WORK TO BE COMPLETED:
Please reproduce exactly, and only, the line containing "The width and" and every line after it to the end of the records below, leaving out all pictures.

DATA PROVIDED:
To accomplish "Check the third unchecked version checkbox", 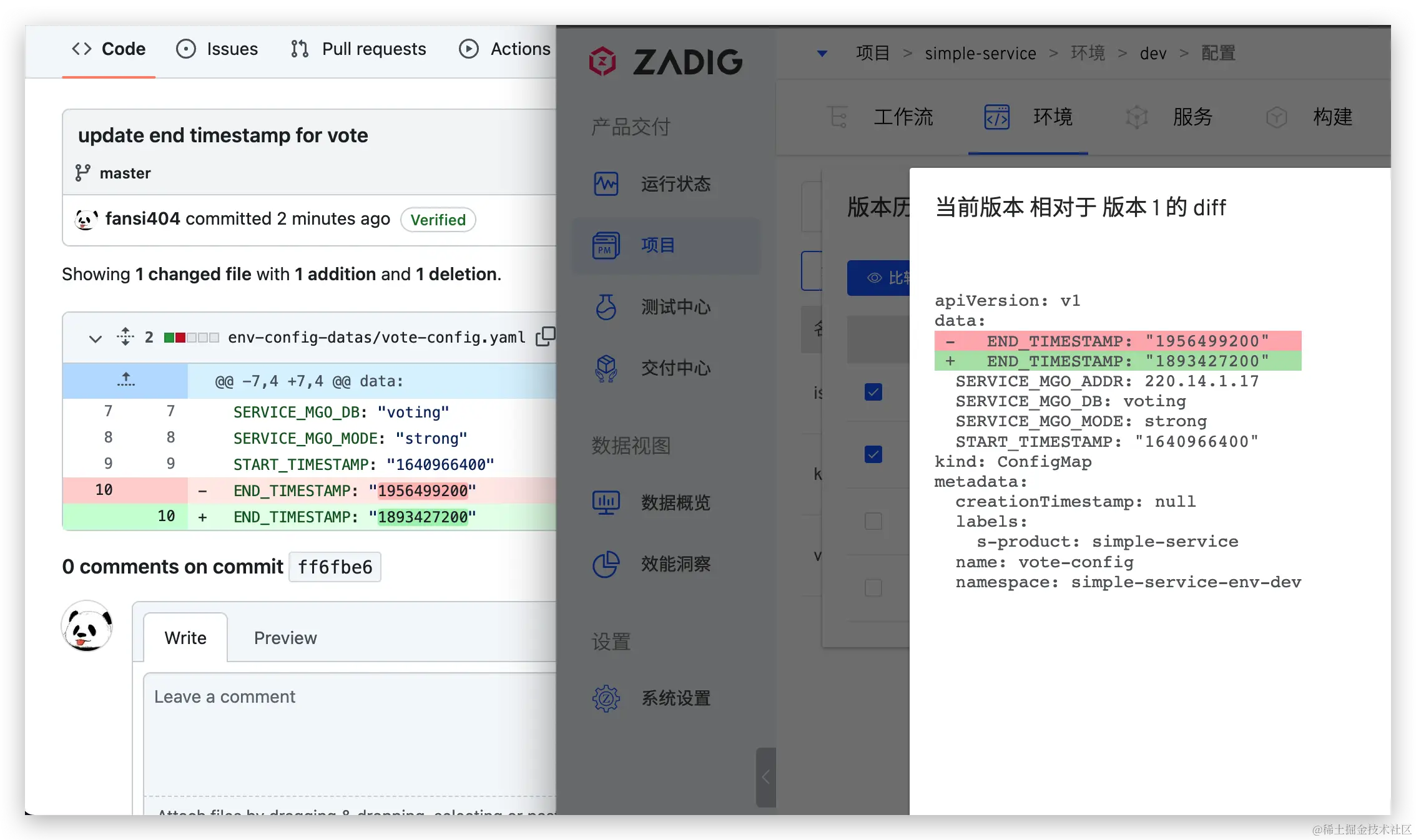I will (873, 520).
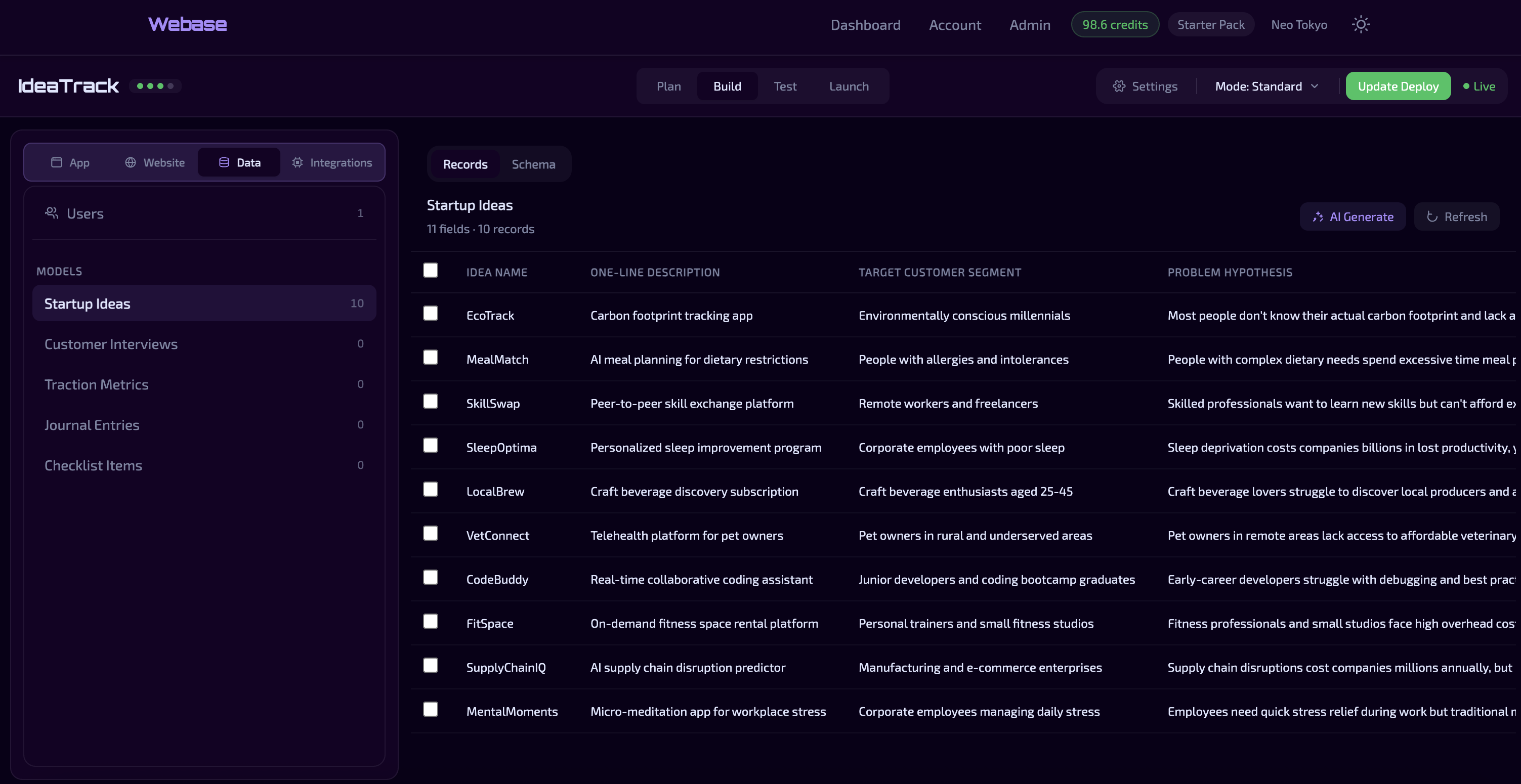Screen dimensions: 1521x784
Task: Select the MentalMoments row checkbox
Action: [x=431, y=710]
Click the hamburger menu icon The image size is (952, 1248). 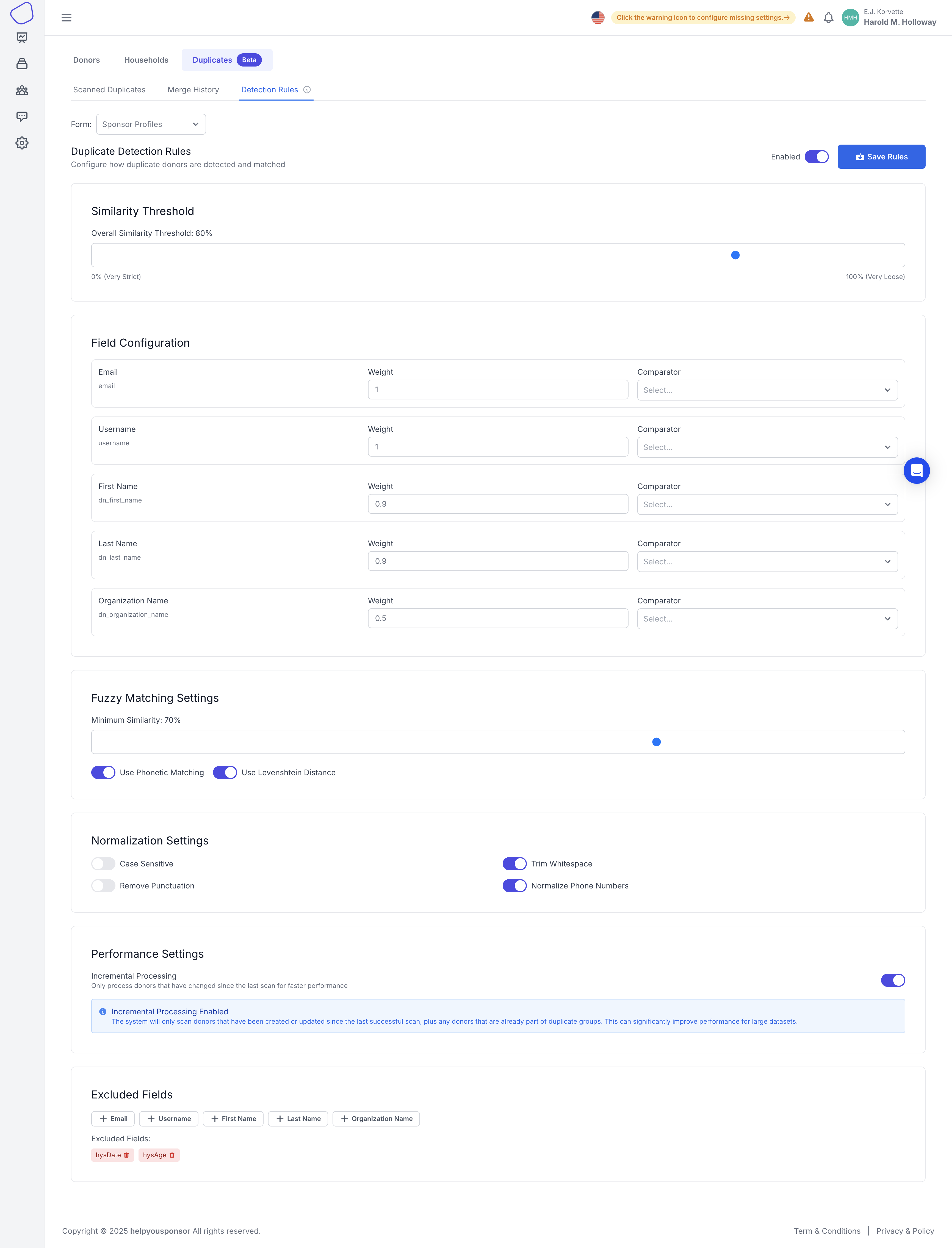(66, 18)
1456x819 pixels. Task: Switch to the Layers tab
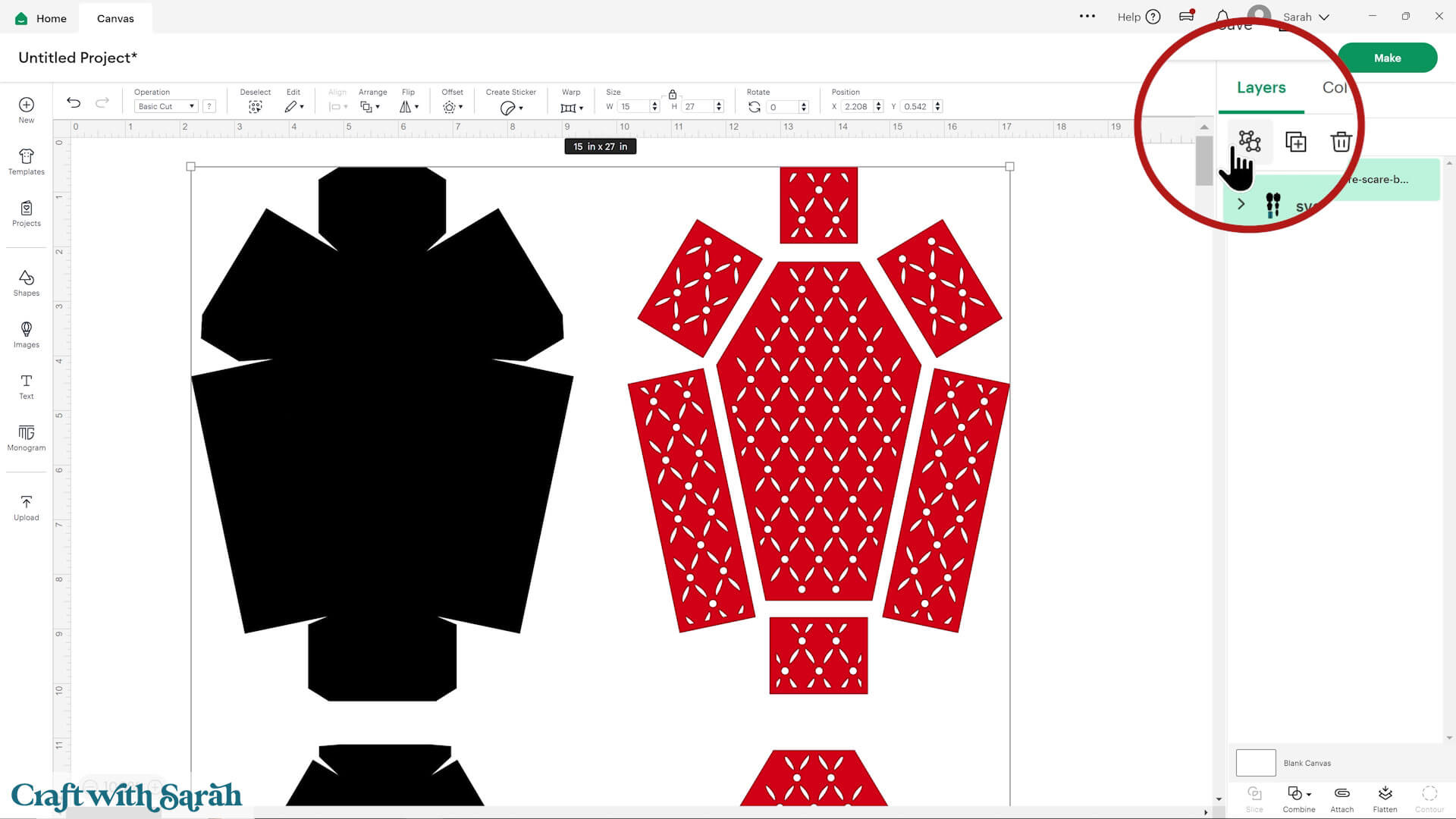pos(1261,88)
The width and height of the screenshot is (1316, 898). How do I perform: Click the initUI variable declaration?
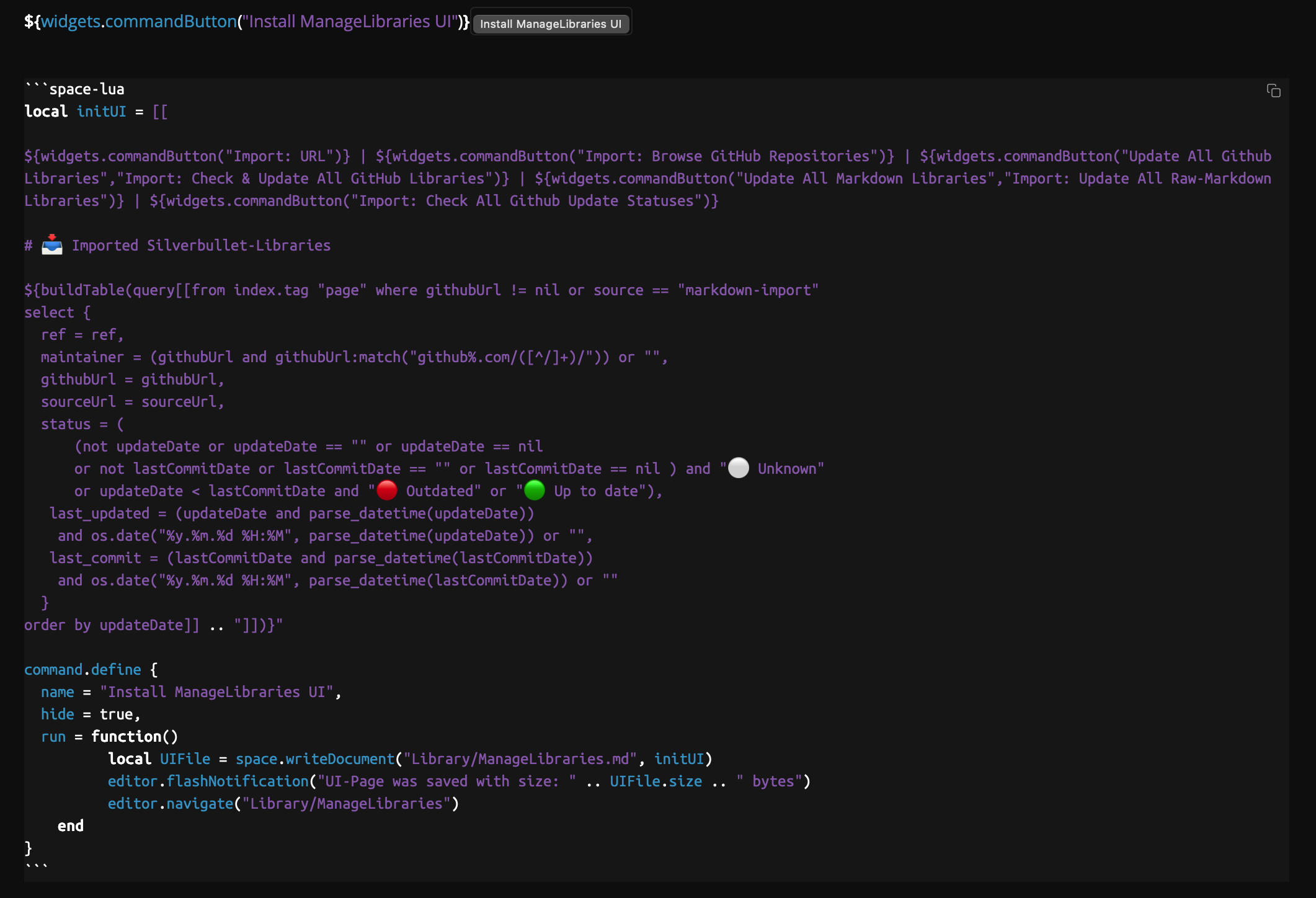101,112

SOLVED EXERCISE:
The width and height of the screenshot is (1316, 898). How do I perform: Click the initUI variable declaration?
101,112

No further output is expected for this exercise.